**THE PROBLEM**
Output the material below word for word, leaving out the pictures.

**Dataset entries**
* * *

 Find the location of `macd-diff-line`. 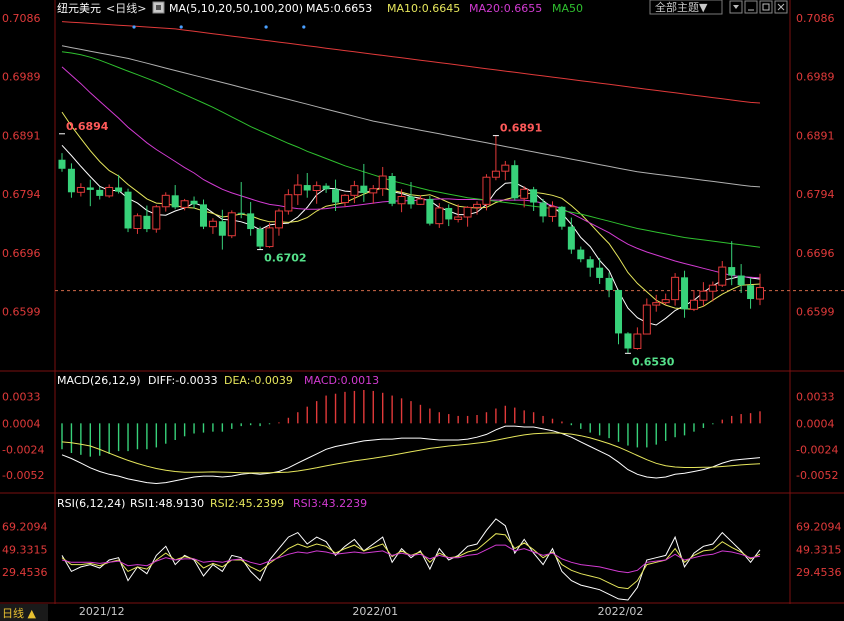

macd-diff-line is located at coordinates (411, 455).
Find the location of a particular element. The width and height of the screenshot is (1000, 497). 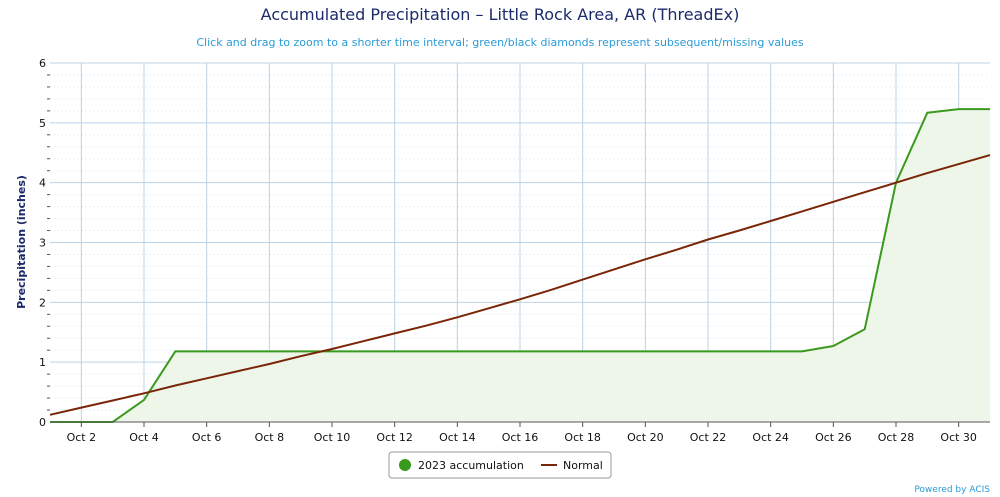

legend-item-normal: Normal is located at coordinates (572, 466).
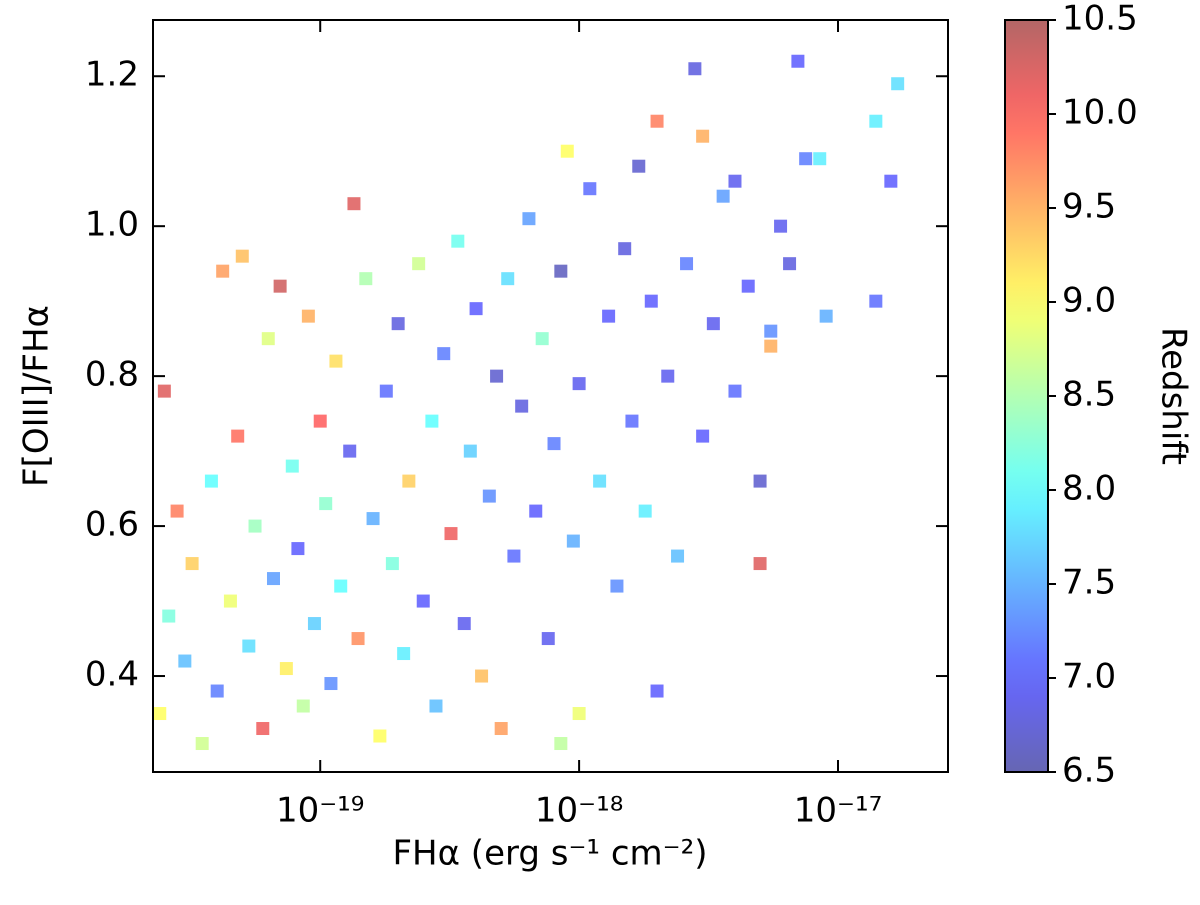 This screenshot has height=905, width=1200. Describe the element at coordinates (1089, 207) in the screenshot. I see `colorbar-tick-label: 9.5` at that location.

* * *

**RESPONSE**
 Find the location of `macd-diff-line`. 

macd-diff-line is located at coordinates (411, 455).
Find the location of a particular element. The width and height of the screenshot is (1000, 497). 

legend-item-normal: Normal is located at coordinates (572, 466).
 This screenshot has height=905, width=1200. Describe the element at coordinates (1089, 207) in the screenshot. I see `colorbar-tick-label: 9.5` at that location.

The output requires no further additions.